The research undertaken in MachineCat has so far resulted in four publications in peer reviewed journals (three of them in high impact journals), two bookchapters and one publication at NeurIPS, the leading ML conference. Posters were presented at NeurIPs and a joint workshop (BBDC, BZML and RIKEN). The researcher gave talks at 3 workshops (IPAM, UniSysCat), one at the annual conference of the Americal Phyiscal Socienty, three at seminars (host group, BasCat and UnisysCat), one as part of a visiting fellowship at the University of Warwick and one talk at the BASF headquarters in Ludwigshafen.

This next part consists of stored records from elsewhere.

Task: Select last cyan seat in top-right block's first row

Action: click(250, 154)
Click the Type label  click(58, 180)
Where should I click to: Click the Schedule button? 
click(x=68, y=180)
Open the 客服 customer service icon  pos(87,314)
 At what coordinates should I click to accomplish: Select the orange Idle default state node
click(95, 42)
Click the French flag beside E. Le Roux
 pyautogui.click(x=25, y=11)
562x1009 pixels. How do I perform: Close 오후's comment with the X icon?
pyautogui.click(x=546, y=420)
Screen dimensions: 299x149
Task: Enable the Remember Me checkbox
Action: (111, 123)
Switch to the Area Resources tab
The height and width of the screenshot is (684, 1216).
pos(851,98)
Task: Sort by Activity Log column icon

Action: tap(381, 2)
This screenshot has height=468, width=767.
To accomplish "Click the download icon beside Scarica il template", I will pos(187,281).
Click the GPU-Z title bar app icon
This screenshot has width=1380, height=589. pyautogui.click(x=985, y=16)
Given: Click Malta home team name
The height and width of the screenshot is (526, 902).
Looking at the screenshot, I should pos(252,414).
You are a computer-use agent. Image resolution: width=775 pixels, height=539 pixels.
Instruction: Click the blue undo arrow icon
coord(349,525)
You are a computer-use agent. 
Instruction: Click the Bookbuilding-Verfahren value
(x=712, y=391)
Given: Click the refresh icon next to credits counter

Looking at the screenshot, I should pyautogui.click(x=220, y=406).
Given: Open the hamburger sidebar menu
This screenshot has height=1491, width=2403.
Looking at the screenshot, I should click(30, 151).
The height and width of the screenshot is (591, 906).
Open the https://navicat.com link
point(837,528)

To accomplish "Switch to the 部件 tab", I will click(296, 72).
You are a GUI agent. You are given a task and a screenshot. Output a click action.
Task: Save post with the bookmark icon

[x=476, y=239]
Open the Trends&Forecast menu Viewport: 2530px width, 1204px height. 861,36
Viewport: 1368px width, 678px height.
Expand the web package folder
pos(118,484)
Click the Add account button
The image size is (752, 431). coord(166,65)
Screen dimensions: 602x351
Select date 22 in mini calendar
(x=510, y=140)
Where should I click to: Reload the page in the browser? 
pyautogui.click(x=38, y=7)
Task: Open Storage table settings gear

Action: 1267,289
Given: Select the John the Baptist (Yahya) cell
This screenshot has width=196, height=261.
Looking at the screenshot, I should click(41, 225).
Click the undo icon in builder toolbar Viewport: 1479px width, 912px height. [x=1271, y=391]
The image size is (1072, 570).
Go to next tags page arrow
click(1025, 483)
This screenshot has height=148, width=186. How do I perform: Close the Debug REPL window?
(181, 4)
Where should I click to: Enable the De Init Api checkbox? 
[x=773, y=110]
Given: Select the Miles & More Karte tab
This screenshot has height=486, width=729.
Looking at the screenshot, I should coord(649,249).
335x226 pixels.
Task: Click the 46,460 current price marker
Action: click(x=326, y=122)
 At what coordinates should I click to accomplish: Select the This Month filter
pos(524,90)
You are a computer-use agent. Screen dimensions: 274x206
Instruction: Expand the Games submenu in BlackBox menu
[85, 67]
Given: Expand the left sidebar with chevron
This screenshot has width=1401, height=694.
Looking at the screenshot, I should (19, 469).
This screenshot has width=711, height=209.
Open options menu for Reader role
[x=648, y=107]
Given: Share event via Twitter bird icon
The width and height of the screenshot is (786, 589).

The ML models developed during MachineCat each represent a significant progress beyond the current state of the art. FieldSchNet leverages physical principles to predict a vast quantity of properties and phenomena, making it well suited for a wide range of chemical phenomena (reactions, solvent effects, biological systems, inverse design, spectroscopy). SchNOrb is the first ML model to directly predict the electronic Hamiltonian, a central quantity of quantum mechanics. This allows for a much tighter integration of ML with established electronic structure approaches. g-SchNet is the first generative model which can generate three dimensional molecular structures. As such, it opens up a completely new venue of research towards the targeted design of molecules and materials.